-------- Study text

MADE FOR MEAT
With regard to the discussion between Alicia M. Holland and Bernard G. Prusak about the need for humans to consume animal products and specifically meat (Letters, August 13), I noted in a previous letter that many nutrients essential for human health are not available in plant foods; I cited vitamin B12 and branched-chain amino acids (Letters, September 14, 2007).* These were simply illustrative, and not an exhaustive list. Certain trace minerals are also more likely to be obtained in adequate quantity from meat than from plant sources, and iron from red meat is much more available to the body than is iron from plant sources. For nutrient after nutrient, plant sources come up short when solely relied upon for human nutrition. It is not a matter of having the nutrients in the right ratio, whatever that might be. It is simply that there are many nutrients plants can’t provide at all, or not in the quantities humans need.
The fact that we now can provide through chemistry some of what plant foods lack is not very helpful. For many nutrients, there are no feasible supplemental sources. Nor would an individual supplementation strategy work for the poor and disadvantaged. Though doubtless well-intended, this approach, even if it worked, would be available to only a privileged elite.

----------------
-------- Supplied data

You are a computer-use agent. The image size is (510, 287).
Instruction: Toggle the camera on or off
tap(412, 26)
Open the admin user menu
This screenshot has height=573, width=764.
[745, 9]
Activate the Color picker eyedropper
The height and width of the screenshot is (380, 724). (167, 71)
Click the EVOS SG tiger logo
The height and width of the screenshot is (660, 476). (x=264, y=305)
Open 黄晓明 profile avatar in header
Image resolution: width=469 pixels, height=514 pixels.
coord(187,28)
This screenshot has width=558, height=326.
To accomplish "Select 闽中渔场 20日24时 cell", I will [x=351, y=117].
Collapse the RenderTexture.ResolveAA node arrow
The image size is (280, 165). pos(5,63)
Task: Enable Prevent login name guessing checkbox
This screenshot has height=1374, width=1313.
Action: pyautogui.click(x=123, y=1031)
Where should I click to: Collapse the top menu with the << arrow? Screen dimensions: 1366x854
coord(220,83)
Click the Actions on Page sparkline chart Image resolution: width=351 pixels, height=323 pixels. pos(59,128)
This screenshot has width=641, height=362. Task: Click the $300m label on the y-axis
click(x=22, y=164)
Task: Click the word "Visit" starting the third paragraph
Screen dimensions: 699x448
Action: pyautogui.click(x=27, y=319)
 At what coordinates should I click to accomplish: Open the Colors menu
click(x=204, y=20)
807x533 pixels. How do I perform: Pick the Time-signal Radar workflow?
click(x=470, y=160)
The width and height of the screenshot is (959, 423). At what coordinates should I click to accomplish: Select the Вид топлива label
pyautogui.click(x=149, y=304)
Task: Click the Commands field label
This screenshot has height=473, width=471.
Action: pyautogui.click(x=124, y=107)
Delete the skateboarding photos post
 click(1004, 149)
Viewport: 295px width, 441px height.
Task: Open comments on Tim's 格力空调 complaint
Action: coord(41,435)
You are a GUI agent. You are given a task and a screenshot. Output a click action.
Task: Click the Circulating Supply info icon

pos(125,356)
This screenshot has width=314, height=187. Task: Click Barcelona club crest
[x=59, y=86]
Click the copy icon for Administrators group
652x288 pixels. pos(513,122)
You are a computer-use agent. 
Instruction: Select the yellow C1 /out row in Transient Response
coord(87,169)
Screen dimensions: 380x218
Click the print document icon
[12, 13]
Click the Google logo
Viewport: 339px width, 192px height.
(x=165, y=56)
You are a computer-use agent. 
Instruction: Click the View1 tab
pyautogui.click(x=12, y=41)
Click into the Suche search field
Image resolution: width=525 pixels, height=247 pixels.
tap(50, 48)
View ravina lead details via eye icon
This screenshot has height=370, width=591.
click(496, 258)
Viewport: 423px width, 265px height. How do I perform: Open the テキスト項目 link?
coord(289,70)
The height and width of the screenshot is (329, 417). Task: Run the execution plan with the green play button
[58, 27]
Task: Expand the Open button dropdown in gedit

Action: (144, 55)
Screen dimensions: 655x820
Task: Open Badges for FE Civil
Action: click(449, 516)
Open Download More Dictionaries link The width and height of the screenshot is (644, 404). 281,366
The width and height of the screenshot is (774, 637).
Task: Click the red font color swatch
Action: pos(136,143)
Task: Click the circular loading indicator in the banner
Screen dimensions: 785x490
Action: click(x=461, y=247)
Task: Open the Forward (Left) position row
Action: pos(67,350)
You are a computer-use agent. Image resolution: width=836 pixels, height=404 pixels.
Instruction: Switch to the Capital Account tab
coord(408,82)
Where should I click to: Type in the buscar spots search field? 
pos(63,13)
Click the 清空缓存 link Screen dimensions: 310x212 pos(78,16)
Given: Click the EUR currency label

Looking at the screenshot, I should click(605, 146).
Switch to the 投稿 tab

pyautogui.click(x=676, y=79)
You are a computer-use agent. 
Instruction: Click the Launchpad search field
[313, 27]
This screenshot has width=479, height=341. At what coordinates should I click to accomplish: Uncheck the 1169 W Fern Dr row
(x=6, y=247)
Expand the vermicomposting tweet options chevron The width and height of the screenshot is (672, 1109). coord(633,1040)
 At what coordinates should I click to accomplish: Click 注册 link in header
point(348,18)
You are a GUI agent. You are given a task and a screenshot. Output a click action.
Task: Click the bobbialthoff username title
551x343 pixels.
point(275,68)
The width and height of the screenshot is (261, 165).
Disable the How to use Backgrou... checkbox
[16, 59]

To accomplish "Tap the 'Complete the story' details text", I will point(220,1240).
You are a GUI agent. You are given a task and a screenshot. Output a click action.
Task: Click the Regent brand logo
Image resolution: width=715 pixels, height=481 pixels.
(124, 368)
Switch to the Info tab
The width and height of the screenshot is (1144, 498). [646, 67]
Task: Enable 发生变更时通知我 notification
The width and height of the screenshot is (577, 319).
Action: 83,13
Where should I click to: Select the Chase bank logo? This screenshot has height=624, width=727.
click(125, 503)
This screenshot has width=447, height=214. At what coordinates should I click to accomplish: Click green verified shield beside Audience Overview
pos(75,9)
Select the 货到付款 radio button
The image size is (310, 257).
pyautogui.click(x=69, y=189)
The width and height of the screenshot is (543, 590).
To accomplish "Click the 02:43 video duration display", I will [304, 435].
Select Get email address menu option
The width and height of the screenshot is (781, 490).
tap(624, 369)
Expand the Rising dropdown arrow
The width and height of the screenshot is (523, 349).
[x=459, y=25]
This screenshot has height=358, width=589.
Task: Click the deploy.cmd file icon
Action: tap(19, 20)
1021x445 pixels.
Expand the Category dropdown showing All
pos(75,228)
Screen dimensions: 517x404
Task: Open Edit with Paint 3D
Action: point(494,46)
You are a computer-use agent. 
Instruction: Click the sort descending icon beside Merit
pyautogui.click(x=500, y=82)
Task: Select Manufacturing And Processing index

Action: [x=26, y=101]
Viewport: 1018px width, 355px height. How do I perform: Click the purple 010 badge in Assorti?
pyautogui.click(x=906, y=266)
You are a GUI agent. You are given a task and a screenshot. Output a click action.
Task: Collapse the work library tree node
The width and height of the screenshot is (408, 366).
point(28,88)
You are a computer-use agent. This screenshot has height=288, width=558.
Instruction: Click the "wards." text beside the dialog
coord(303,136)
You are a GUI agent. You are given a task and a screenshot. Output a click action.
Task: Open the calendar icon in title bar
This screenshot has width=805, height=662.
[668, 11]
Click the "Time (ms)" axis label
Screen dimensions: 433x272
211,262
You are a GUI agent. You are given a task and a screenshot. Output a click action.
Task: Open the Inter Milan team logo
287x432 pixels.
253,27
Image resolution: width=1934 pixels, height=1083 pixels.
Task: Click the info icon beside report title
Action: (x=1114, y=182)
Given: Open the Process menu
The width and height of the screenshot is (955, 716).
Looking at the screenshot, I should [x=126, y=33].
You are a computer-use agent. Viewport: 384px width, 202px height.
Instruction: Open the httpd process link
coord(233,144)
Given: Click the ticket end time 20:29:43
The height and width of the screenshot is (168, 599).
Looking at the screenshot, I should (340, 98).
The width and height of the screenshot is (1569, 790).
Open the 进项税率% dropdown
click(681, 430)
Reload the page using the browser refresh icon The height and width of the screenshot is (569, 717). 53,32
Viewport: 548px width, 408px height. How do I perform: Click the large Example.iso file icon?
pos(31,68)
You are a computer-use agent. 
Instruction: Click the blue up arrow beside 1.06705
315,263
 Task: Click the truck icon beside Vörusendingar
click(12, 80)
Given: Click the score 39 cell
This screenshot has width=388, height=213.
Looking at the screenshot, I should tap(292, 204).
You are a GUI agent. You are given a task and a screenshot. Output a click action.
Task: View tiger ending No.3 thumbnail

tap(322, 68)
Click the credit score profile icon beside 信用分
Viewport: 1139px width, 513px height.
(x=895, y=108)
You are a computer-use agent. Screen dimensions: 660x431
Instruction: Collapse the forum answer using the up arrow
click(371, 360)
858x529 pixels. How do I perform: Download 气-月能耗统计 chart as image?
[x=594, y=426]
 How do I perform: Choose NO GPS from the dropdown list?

----------------

• Work task 1
In the letter headed "Made for Meat," which two nutrients did the writer cite in the earlier letter?
• Work task 2
Reproduce the part of the letter headed "Made for Meat" that opens with the words containing "The fact that" and closes with "a privileged elite.".
• Work task 3
Carry on the letter headed "Made for Meat" past its final sentence.

• Exercise response 1
Vitamin B12 and branched-chain amino acids.

• Exercise response 2
The fact that we now can provide through chemistry some of what plant foods lack is not very helpful. For many nutrients, there are no feasible supplemental sources. Nor would an individual supplementation strategy work for the poor and disadvantaged. Though doubtless well-intended, this approach, even if it worked, would be available to only a privileged elite.

• Exercise response 3
Nor is it simply a question of the nutrient content of animal vs. plant foods. The human gastrointestinal tract is designed for an omnivorous diet—part animal, part plant. This is seen in the relative lengths of the small and large bowel. Similarly, our unique mix of bile acids is that of an omnivore, like the grizzly bear, and the human intestine lacks the enzymes needed to break down many complex carbohydrates in otherwise protein-rich plant foods (like beans). The movie Blazing Saddles is a monument to that lack.
To refer as Holland does to the human digestive apparatus, tuned to meat, as evidence of the “fallenness” of nature seems an insult to God. Moreover, fallenness implies moral fault, and, while there is no shortage of that in our world, it must be recognized that our biochemistries evolved millions of years before moral agency appeared on the scene. No one knows what the new creation will look like, but it is hard to imagine that the entire animal kingdom will have its basic biochemistry radically changed. (It seems doubtful that St. Paul meant anything of that sort in Romans 8.) To suggest that abstaining from meat means occupying the moral high ground implies an insult to all meat-eaters, including Jesus himself.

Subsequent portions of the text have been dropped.